БИБЛИОТЕКА

КАРТА САЙТА

ССЫЛКИ

О ПРОЕКТЕ





предыдущая главасодержаниеследующая глава

Зеленая звезда

Mais elle m'aime, elle m'aime...1

1 (Но она меня любит, любит... (франц.).)

Из писем Достоевского

- То неверно, - сказал на улице Ламотт.

- Что неверно? - спросил Достоевский.

- А то неверно, что Врангель говорит. - Ламотт осторожно огляделся вокруг и стал объяснять: - Царь не был рыцарь, я знаю. Мы, поляки с Галичины, защищая нашу вольность и неподлеглость, восстали против императора Франца-Иосифа. У нас был союз с мадьярами, мы сражались в венгерских войсках, имея начальником сперва Кошута, потом Гергея. Фортуна нам изменила, и под Гросс-Варденом мы капитулировали. Что сделал царь? Мы не были его подданные, но он приказал нас схватить и, как хлопов, как быдло, выпнуть в Сибирь. То не рыцарский поступок.

- Постойте, постойте! - воскликнул Достоевский. - Ваш Франц-Иосиф поступил с польскими повстанцами еще более немилостиво! Гиршфельд говорил мне, что австрийский император приказал вешать захваченных поляков без суда и следствия...

- Вы, кажется, собираетесь защищать священную память царя! - сказал Ламотт с издевательским ударением на слове "священную". Мефистофельские брови вздернулись на его сухом лице, и тонкие губы презрительно дернулись: - Ха! Русский всегда останется русским.

Достоевский с какой-то потаенной и неясной усмешкой проговорил:

- Не удивляйтесь! Только вчера мне было сказано, что я человек тринадцатой страсти.

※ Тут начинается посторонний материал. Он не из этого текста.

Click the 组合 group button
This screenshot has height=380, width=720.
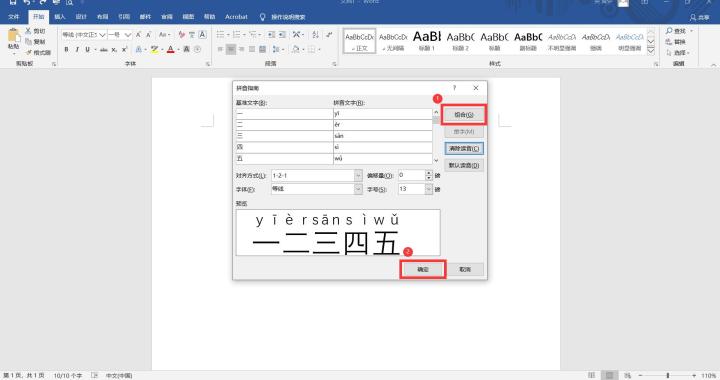tap(464, 115)
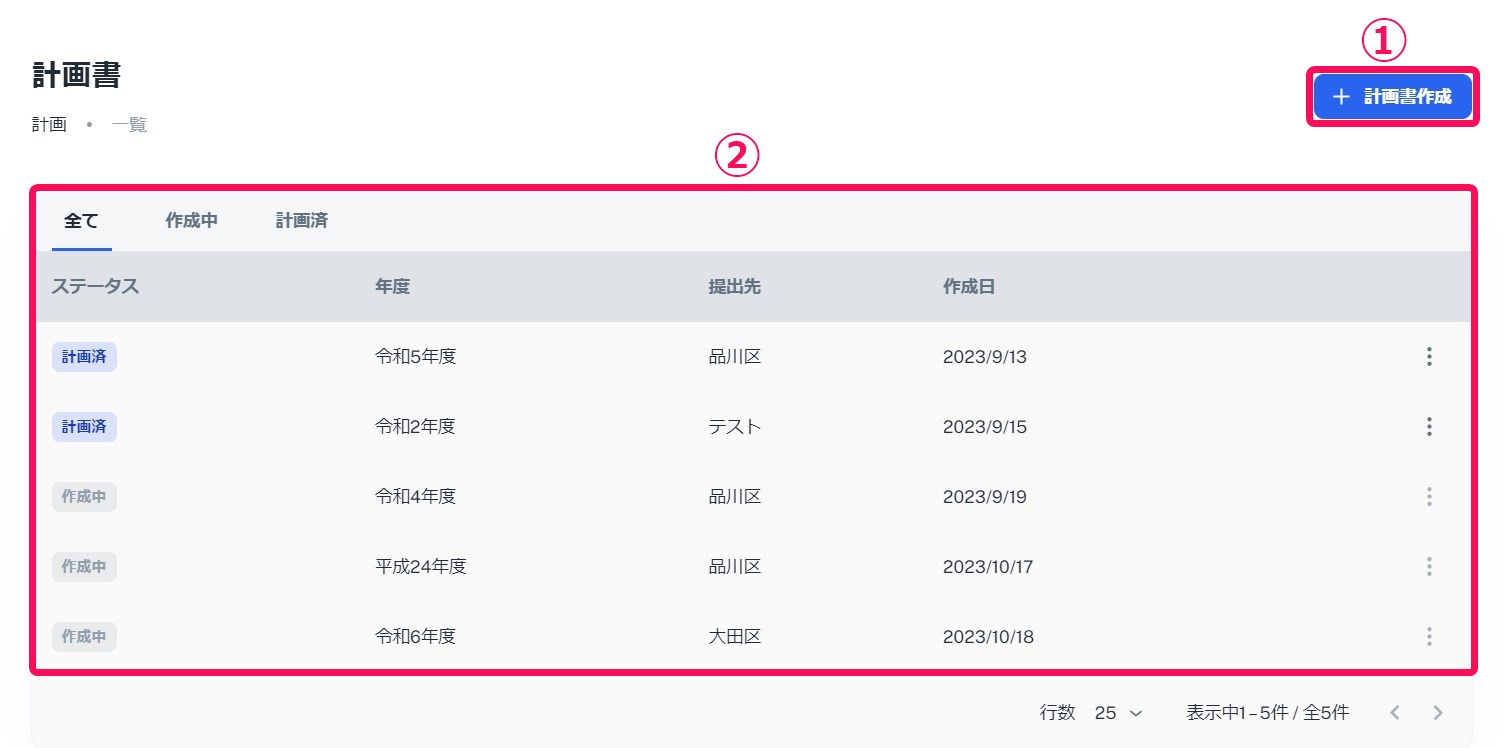Click the plus icon on 計画書作成
The width and height of the screenshot is (1507, 748).
coord(1342,97)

- Не понимаю! - нехотя, сквозь зубы, процедил Ламотт.

- А Фурье знаете?

Ламотт пожал плечами и, не глядя на Достоевского, сказал:

- При чем тут Фурье?

- А помните его "Theorie de 1'Unite universelle"? Все страсти, управляющие поступками людей, Фурье делит на двенадцать разрядов. Помимо двенадцати основных страстей, он, ежели вы помните, отмечает еще и тринадцатую. Люди тринадцатой страсти не способны, по наблюдению Фурье, мириться с тем, что признано всеми.

- Я что-то припоминаю, - сухо проговорил Ламотт и протянул руку. - Вам, кажется, налево?

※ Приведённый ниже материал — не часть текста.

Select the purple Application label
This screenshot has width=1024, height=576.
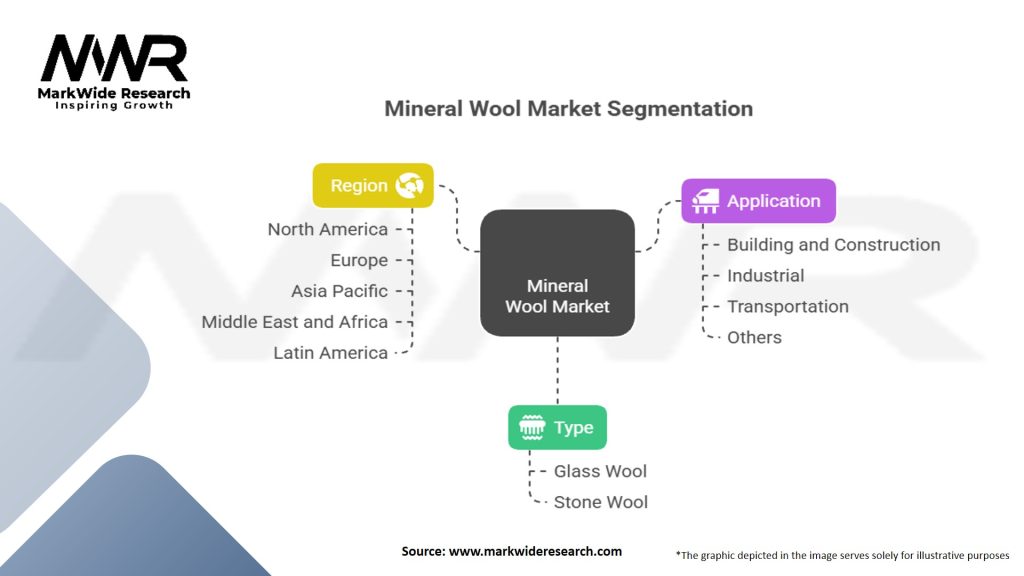point(773,201)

Они распрощались на углу двух улиц, и Достоевский, не оглядываясь, зашагал по месиву из снега и грязи.

Ему стало ясно теперь, что только с Обухом он может говорить откровенно. Но Обуха нет. Значит, надо молчать.

Хорошо, что он удержался и не сцепился сейчас с Врангелем.

А Аамотт?.. Ламотт - человек Запада и презирает Россию. Русских он считает татарами, которые старательно подражают европейцам.

"Он и меня считает татарином! - все сильнее распалялся Достоевский. - Перед ксендзом присягнет, что я способен кнут лобызать, которым меня же исхлестали... Нет, ваша шляхетская светлость, не могу, не согласен!

И умершего царя защищать не собираюсь. Царь показал мне кузькину мать... Да еще с горбом в натуральную величину! С вами тоже преподло поступили - этого никуда не денешь. Но не смешно ль толковать о нарушенном подданстве, ежели вам надо радоваться, что царь с этим не пожелал посчитаться? Да, зацапай вас австрийский император, пришлось бы вашему ясновельможеству украсить собою первое же дерево. Вот так, господин Ламотт!

И потом, из нашей компании одного только Пальма от наказания освободили, из ваших же облегчение многим было дано. Лично вам, правда, не повезло: царь, как вы говорите, выпнул вас в Сибирь. Но кое-кого из ваших он, по просьбе Паскевича, выпнул не в Сибирь, а на все четыре стороны. Должно быть, текла в жилах Паскевича какая-то польская кровинка: он за вас горой стоял, и царь его слушался. В новое царствование на место Паскевича встанет, конечно, другой. Может случиться, что влияние его переймет..."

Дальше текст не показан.